少々寝起きで顔が腫れぽったいようだけど、そんなのは別にどうということもない。


なんか…寝癖がすごいな……


 髪の毛がこんなに長くなって、あっちこっちに跳ねている。


(うはぁ…めんどくせえ…こりゃ、しっかりブラッシングしないと直んねえな………)



 頭をポリポリと掻きながら、口をすすぐためにコップを口に運び・・・・・



ごっくん!


思わず含んだ水を思いっきり飲み干してしまった。





・・・髪が、長い?!



思わず目の前の鏡にへばりつき、まじまじと自分を見る。


……そこには、昨日までの自分とは違う自分の姿があって。



「……な、なんじゃ、こりゃ?!」


 自分の髪は、つい先日床屋に行ったばかりで…いや、そもそも自分でここまで伸ばそうなんて、考えたことはない。

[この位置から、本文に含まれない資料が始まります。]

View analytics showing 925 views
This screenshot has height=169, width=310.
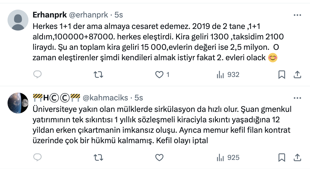click(228, 158)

ただでさえ女性と間違われやすい自分にそんなオプションを付与する必要がないからだ。



(親父…またいたずらしやがったか?!)


…以前、何度かエイプリルフールとか、誕生日の朝にウイッグを寝ている間に取り付けられてからかわれた事がある俺は、今回もなにかのドッキリサプライズだと思って…長い髪を思いっきり引っ張った。



「いっ…痛ってえぇ……え?!なに?ヅラじゃねえのか、これ?!」


 何本か抜けてしまった髪を見て、それが明らかに時分の頭部から “抜けた” ものだと確信した俺は……

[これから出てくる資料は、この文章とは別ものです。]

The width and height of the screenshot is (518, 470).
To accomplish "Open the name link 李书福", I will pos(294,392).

(こんな…急激に髪が伸びる育毛剤があるなんてな…さてはあんにゃろ、俺を実験台にしやがったな……)


 昨夜使ったシャンプーかリンスにそういったモノを混ぜた可能性は非常に高い。


…そう。うちの親父殿は何かにつけて俺で色々試す悪い癖があった。

…ま、姉ちゃんも俺で色々技を試す悪い癖があるが……


・・・うちの家族は、まあ、そんな感じで俺をお試し材料として扱うことが多く、そして俺もご多分に漏れず、料理の初味付けなどを家族で試す………。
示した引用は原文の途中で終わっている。